Вдруг она удивленно сказала: «Ведь ты мог тогда просто убить меня. Да, убить. – Она окинула меня невозмутимым взглядом. – Может, ты хочешь сделать это сейчас?»

«Сейчас! – Я обнял ее, притянул к себе. Ее смягчившийся голос пробудил во мне нежность. – Что ты говоришь? Ты сошла с ума?»

«Но я хочу этого, – сказала она. – Припади губами к моей шее, как тогда, и пей кровь каплю за каплей, покуда у тебя хватит сил. Подтолкни мое сердце к краю обрыва. Я маленькая, тебе не составит труда забрать мою жизнь. Я не стану сопротивляться. Я ведь такая хрупкая, ты можешь сломать меня одним пальцем, как цветок».

«Неужели ты правда этого хочешь? – спросил я. – Почему же ты не захватила нож для меня?»

«Ты бы решился умереть вместе со мной? – Клодия насмешливо улыбнулась. – Да или нет? – настойчиво повторила она. – Разве ты так и не понял, что со мной происходит? Он медленно убивает меня, этот твой вампир-учитель; он превратил тебя в своего раба, потому что не хочет делить со мной твою любовь, он хочет забрать тебя всего. Я вижу его тень в твоих глазах. Ты мучишься, потому что не можешь скрыть свою любовь к нему. Подними голову, я заставлю тебя смотреть на меня, заставлю слушать».

«Довольно. Я тебя не оставлю. Мы уже говорили об этом… Но даже ради тебя я не могу превратить ее в вампира».

«Но ведь речь идет о моей жизни! Дай мне ее, чтобы она позаботилась обо мне, просто помогла бы выжить! И он тогда получит тебя целиком! Я всего лишь борюсь за собственную жизнь!»

Я чуть было не оттолкнул ее.

«Нет, нет, это какое-то безумие, дьявольское наваждение! – воскликнул я. – Это ты не хочешь делить меня с ним, хочешь, чтобы вся моя любовь принадлежала только тебе. А если не моя, то этой женщины. Он сильнее тебя, он тебя не замечает, поэтому ты сама желаешь ему смерти, как Лестату. Но тебе не удастся разделить со мной еще одну смерть. Все, что угодно, но только не это!
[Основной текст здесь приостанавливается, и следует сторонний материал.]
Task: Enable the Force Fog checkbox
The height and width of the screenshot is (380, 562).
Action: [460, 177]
И я не стану превращать ее в вампира, обрекать тысячи людей на верную гибель в ее объятиях. Твоя власть надо мной кончилась, и я ни за что на свете не сделаю этого!»
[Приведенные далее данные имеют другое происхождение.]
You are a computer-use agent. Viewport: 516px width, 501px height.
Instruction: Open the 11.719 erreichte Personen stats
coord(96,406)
Если б только она могла меня понять!

Я никогда не верил, что Арман желает ее смерти, он был слишком далек от мелких страстей. Об этом я даже не думал. Я с ужасом начал понимать, что происходит нечто чудовищное и что по сравнению с этим мои гневные слова прозвучали как насмешка над собой, как жалкая попытка противостоять ее железной воле. Она ненавидит и презирает меня, она сама в этом призналась, и сердце у меня сжималось от тоски. Она сейчас нанесла мне смертельный удар, отняла самое главное – лишила своей любви. Этот нож был здесь, в моей груди, и я умирал за Клодию, за свою любовь, умирал от любви, как в ту ночь, когда Лестат подарил ее мне, назвал ей мое имя, когда я впервые встретился с ней взглядом. Эта любовь согревала меня долгие годы, лечила мою ненависть к себе, заставляла меня жить. Вот зачем Лестат дал ее мне: он все понимал! Но его план не удался, все было кончено.